The article https://online.wsj.com/public/resources/documents/VirtuOverview.pdf is a neat little illustration of a simple asymptotic toy distribution given an initial probability of a win or loss per-trade. It is used as an example to illustrate the basic methodology behind the working market-maker business – develop a small edge and scale this up as cheaply as possible to maximise the probability of overall profit.

If we take $p=0.51$ as the probability of a win per-trade and then after $n$ transactions we will have a number of ‘wins’ k that will vary from 0 to n. We model each trade as the outcome of a binomial 0-1 trial.

In order to come out at breakeven or better, the number of wins k needs to be at least $\frac{n}{2}$. Using the binomial distribution this can be modelled as:

$P\left(n>\frac{k}{2}\right) = \sum_{\frac{k}{2}}^\infty \frac{n!}{k!(n-k)!}p^k(1-p)^{n-k}$

As the binomial distribution converges to a normal $\mathcal{N}(np, np(1-p))$ as n gets large, we can use the distribution below to model the win/loss probability over n:

$\int_{\frac{k}{2}}^\infty \mathcal{N}\left(np, np(1-p) \right) dx$

Which is

$\int_{\frac{k}{2}}^\infty \frac{1}{\sigma\sqrt{2}\pi}e^{-\frac{1}{2}\frac{x-\mu}{\sigma}^2} dx$

Where $\mu=np$ and $\sigma^2=np(1-p)$

This can be modelled in R

> p <- 0.51
> n <- 100
> 1-pnorm(q=n/2, mean=n*p,sd=sqrt(n*p*(1-p)))
[1] 0.5792754
> n <- 1000
> 1-pnorm(q=n/2, mean=n*p,sd=sqrt(n*p*(1-p)))
[1] 0.7364967

Showing that with a win probability of 51% 100 trades gives us a 57% probability of breakeven or better and 1000 trades gives us a 73% chance of breakeven or better.

We can plot the probability of breakeven holding p constant and changing n from 1 to 1000:

 n<-seq(1,1000)
> y <- 1-pnorm(q=n/2, mean=n*p,sd=sqrt(n*p*(1-p)))
> library(ggplot2)
> library(scales)
> qplot(n,y)+scale_y_continuous(label=percent)

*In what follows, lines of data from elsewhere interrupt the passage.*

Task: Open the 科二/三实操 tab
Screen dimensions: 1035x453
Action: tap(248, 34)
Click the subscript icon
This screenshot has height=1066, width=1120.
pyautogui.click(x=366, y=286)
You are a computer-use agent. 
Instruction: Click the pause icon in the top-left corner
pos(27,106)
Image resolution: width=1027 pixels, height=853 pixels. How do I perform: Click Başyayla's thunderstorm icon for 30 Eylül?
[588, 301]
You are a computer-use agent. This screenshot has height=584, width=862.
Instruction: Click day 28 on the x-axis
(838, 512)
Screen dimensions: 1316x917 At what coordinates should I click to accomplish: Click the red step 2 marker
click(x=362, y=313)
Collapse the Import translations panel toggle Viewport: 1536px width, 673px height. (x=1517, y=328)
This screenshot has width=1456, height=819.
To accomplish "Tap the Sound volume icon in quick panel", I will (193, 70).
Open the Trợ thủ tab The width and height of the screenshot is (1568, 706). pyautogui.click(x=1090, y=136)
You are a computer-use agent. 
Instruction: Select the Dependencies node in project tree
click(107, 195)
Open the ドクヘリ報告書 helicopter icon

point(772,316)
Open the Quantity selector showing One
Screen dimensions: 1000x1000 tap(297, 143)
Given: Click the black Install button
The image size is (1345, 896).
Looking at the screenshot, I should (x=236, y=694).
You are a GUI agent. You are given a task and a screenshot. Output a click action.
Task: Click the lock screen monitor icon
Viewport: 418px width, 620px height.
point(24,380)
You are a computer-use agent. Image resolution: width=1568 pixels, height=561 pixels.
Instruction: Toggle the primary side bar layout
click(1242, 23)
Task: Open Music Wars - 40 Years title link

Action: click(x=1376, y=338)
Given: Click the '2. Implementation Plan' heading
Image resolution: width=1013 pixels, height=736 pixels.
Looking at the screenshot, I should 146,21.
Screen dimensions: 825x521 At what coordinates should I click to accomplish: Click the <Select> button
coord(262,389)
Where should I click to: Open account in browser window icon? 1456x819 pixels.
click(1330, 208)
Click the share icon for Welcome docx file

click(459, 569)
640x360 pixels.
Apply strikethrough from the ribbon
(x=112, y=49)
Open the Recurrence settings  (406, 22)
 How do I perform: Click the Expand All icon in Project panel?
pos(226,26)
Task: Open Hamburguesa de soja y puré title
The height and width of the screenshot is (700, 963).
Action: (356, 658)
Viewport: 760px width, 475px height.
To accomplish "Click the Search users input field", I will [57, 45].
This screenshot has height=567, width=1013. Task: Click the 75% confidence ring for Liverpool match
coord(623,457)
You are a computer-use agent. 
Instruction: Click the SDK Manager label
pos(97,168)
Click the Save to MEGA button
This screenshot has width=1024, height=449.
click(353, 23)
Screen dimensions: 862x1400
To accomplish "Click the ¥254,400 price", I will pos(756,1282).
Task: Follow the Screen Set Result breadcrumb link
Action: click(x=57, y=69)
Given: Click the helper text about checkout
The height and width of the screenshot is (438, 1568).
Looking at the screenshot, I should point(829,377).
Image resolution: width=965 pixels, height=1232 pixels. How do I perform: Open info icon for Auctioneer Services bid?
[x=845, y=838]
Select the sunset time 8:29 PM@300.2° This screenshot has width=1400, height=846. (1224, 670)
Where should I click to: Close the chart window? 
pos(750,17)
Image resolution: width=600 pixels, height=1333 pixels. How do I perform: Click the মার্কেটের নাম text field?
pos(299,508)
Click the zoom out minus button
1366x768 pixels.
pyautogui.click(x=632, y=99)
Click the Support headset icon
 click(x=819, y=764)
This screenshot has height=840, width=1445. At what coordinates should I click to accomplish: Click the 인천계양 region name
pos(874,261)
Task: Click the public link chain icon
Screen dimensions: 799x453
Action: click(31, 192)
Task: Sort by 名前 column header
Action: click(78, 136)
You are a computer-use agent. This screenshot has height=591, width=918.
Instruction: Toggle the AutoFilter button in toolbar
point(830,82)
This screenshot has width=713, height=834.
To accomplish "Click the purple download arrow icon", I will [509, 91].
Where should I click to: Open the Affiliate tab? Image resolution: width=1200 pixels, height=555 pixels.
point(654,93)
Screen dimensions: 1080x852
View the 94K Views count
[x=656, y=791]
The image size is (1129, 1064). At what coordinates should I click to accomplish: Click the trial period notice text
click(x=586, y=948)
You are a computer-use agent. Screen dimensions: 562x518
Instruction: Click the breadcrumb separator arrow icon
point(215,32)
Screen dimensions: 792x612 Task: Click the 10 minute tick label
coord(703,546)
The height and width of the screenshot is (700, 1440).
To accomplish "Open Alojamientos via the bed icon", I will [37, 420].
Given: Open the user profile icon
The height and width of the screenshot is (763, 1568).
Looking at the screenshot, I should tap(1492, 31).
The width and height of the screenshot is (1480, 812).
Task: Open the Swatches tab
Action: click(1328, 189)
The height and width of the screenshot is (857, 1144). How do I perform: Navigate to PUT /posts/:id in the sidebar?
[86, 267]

Which produces the following graph

Which shows the convergence to a sure 100% probability of profit as n gets large.

To make it more interesting we can generate different paths for n from 1 to 10000 but also vary the win probability from say 45% to 51% and look at the paths as we vary n and p:

n <- seq(1,10000)
p<- 0.5
y <- 1-pnorm(q=n/2, mean=n*p,sd=sqrt(n*p*(1-p)))
plot(n, y, type='l', ylim=c(0,1))

probs <- seq(0.45, 0.55, length.out = 100)
for (pr in seq_along(probs)){
p<-probs[pr]
y<-1-pnorm(q=n/2, mean=n*p,sd=sqrt(n*p*(1-p)))
lines(x=n,y=y,col=ifelse(y<0.5,rgb(1,0,0,.5),rgb(0,1,0,.5)))
}

Which shows the probabilities of breakeven or better given a number of different starting win/loss probabilities and a varying number of trades. The path with $p=0.5$ is shown in black.